▶ [EXERCISE INSTRUCTIONS]:
Reproduce all of the lines below word for word, leaving out the pictures.

•••

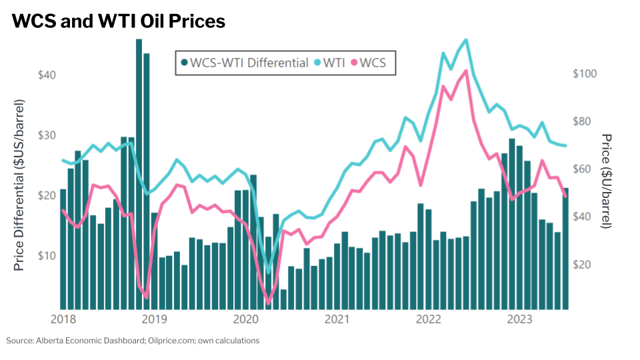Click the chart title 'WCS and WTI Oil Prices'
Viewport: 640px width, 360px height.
pos(119,21)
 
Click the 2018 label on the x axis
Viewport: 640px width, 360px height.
pos(63,319)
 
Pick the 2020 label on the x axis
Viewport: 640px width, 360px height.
pos(246,319)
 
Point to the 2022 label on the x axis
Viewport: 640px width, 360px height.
pos(429,319)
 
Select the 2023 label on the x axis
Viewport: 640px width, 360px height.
pos(520,319)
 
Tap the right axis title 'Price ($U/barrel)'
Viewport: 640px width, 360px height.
pos(607,180)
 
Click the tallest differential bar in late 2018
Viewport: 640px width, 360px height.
pos(139,173)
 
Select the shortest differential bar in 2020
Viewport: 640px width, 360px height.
pos(283,299)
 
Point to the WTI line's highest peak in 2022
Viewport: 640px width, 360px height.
pos(465,40)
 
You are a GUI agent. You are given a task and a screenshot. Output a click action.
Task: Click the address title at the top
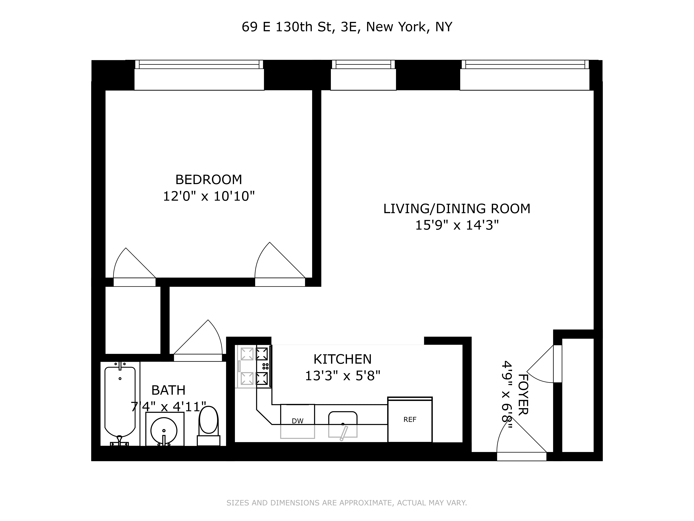tap(347, 27)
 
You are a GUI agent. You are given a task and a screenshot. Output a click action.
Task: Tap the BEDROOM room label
tap(209, 180)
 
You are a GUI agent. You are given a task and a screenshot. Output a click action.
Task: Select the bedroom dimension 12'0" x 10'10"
tap(209, 197)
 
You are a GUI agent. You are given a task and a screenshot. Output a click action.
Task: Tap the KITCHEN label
tap(342, 359)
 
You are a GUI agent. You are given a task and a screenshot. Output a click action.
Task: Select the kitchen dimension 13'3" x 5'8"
tap(342, 376)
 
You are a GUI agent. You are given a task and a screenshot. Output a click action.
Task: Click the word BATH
tap(169, 390)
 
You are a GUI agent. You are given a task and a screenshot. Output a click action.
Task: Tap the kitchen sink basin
tap(343, 424)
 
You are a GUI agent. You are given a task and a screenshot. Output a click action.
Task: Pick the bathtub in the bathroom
tap(120, 402)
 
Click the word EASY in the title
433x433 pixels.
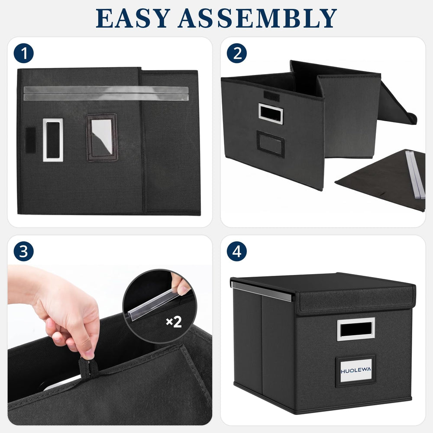pos(133,18)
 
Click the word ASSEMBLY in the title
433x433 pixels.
pos(257,18)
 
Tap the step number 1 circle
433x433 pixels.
pos(24,53)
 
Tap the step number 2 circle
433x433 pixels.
pos(237,53)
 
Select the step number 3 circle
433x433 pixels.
pos(24,251)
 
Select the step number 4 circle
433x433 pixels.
pos(237,251)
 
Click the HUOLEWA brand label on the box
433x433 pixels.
pos(355,370)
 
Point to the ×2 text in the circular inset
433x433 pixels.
pos(174,322)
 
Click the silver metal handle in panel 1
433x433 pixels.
pos(53,140)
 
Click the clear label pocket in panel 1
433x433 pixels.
pos(102,137)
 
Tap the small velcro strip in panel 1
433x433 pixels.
pos(30,140)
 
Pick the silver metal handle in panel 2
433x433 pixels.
pos(271,113)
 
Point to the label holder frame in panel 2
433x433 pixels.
pos(271,144)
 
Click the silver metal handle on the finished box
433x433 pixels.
pos(356,329)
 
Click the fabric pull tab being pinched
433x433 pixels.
pos(88,367)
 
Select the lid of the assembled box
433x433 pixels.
pos(323,292)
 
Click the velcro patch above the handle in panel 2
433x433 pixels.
pos(271,96)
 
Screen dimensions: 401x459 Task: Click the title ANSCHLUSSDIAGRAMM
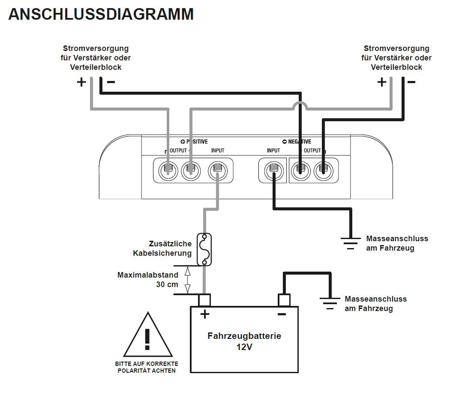[101, 15]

•••

▶ [WORKED SOLUTION]:
Click the chart title 'WCS and WTI Oil Prices'
Viewport: 640px width, 360px height.
pos(119,21)
 
Click the 2018 label on the x axis
Viewport: 640px width, 360px height.
pos(63,319)
 
Pick the 2020 label on the x axis
Viewport: 640px width, 360px height.
pos(246,319)
 
Point to the 2022 label on the x axis
Viewport: 640px width, 360px height.
pos(429,319)
 
Select the 2023 label on the x axis
Viewport: 640px width, 360px height.
pos(520,319)
 
Tap the right axis title 'Price ($U/barrel)'
Viewport: 640px width, 360px height.
pos(607,180)
 
Click the tallest differential bar in late 2018
Viewport: 640px width, 360px height.
pos(139,173)
 
Select the shortest differential bar in 2020
Viewport: 640px width, 360px height.
pos(283,299)
 
Point to the WTI line's highest peak in 2022
Viewport: 640px width, 360px height.
pos(465,40)
 
You are a GUI agent. You are given a task and a screenshot. Output a click action.
Task: Click the address title at the top
tap(347, 27)
 
You are a GUI agent. You are given a task and a screenshot. Output a click action.
Task: Tap the BEDROOM room label
tap(209, 180)
 
You are a GUI agent. You are given a task and a screenshot. Output a click action.
Task: Select the bedroom dimension 12'0" x 10'10"
tap(209, 197)
 
You are a GUI agent. You are given a task and a screenshot. Output a click action.
Task: Tap the KITCHEN label
tap(342, 359)
 
You are a GUI agent. You are given a task and a screenshot. Output a click action.
Task: Select the kitchen dimension 13'3" x 5'8"
tap(342, 376)
 
You are a GUI agent. You are given a task and a screenshot. Output a click action.
Task: Click the word BATH
tap(169, 390)
 
You are a GUI agent. You are given a task and a screenshot. Output a click action.
Task: Tap the kitchen sink basin
tap(343, 424)
 
You are a GUI agent. You are given a task and a screenshot. Output a click action.
Task: Pick the bathtub in the bathroom
tap(120, 402)
 
Click the word EASY in the title
433x433 pixels.
pos(133,18)
 
Click the word ASSEMBLY in the title
433x433 pixels.
pos(257,18)
 
Tap the step number 1 circle
433x433 pixels.
pos(24,53)
 
Tap the step number 2 circle
433x433 pixels.
pos(237,53)
 
Select the step number 3 circle
433x433 pixels.
pos(24,251)
 
Select the step number 4 circle
433x433 pixels.
pos(237,251)
 
Click the HUOLEWA brand label on the box
433x433 pixels.
pos(355,370)
 
Point to the ×2 text in the circular inset
433x433 pixels.
pos(174,322)
 
Click the silver metal handle in panel 1
433x433 pixels.
pos(53,140)
 
Click the clear label pocket in panel 1
433x433 pixels.
pos(102,137)
 
Tap the small velcro strip in panel 1
433x433 pixels.
pos(30,140)
 
Pick the silver metal handle in panel 2
433x433 pixels.
pos(271,113)
 
Point to the label holder frame in panel 2
433x433 pixels.
pos(271,144)
 
Click the silver metal handle on the finished box
433x433 pixels.
pos(356,329)
 
Click the fabric pull tab being pinched
433x433 pixels.
pos(88,367)
 
Select the lid of the assembled box
433x433 pixels.
pos(323,292)
 
Click the velcro patch above the handle in panel 2
433x433 pixels.
pos(271,96)
 
Screen dimensions: 401x459 Task: Click the title ANSCHLUSSDIAGRAMM
[101, 15]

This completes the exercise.